Reports also suggest that violence, torture and brainwashing are common. Deaths in custody have been reported.
The allegations submitted to the UN this year came from multiple sources, including activist group Chinese Human Rights Defenders.
Adrian Zenz, a specialist on Xinjiang who lectures at the European School of Culture and Theology in Berlin, described it as a humanitarian emergency.
“This is a very targeted political re-education effort that is seeking to change the core identity and belief system of an entire people,” he told The New York Times. “On that scale it’s pretty unprecedented.”
How has China responded?
Beijing has long denied the existence of such camps, and continues to do so.

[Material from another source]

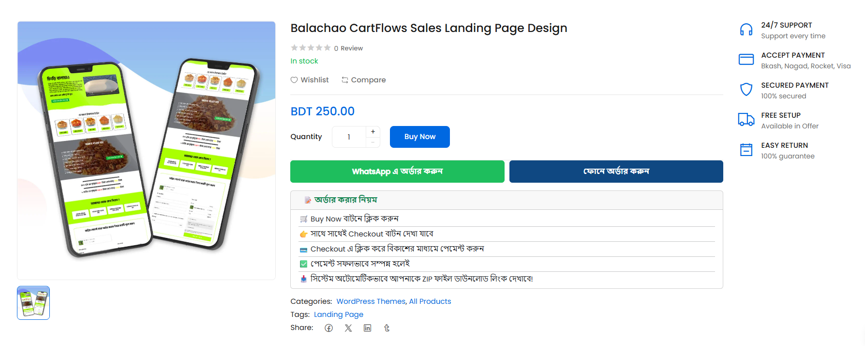This screenshot has width=865, height=346.
Task: Click the Accept Payment card icon
Action: click(746, 60)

But its message is often muddled. In response to the UN report in August, China’s Foreign Ministry said that there is “neither deliberate targeting at a particular ethnic minority, nor suppressing or restricting the rights or the freedom of religious belief of the Uighur people”.
However, just a few days later the deputy director of the ruling Communist Party's United Front Work Department, Hu Lianhe, confirmed the existence of resettlement or re-education programmes in the region.
And despite its insistence that the situation in Xinjiang is mostly peaceful, the Chinese government maintains its stance that the harsh security measures are necessary to tackle religious extremism and terrorism, pointing to Europe’s spike in Islamic terror attacks in recent years.
Last month, Li Xiaojun, publicity director at the Bureau of Human Rights Affairs of the State Council Information Office, told reporters that China was “trying to avoid the problems of radicalisation Europe had experienced”.
“Look at Belgium, look at Paris, look at some other European countries,” Li said. “You have failed.”
The Chinese state-owned Global Times newspaper claims such measures have prevented Xinjiang from turning into “China's Syria” or “China's Libya”.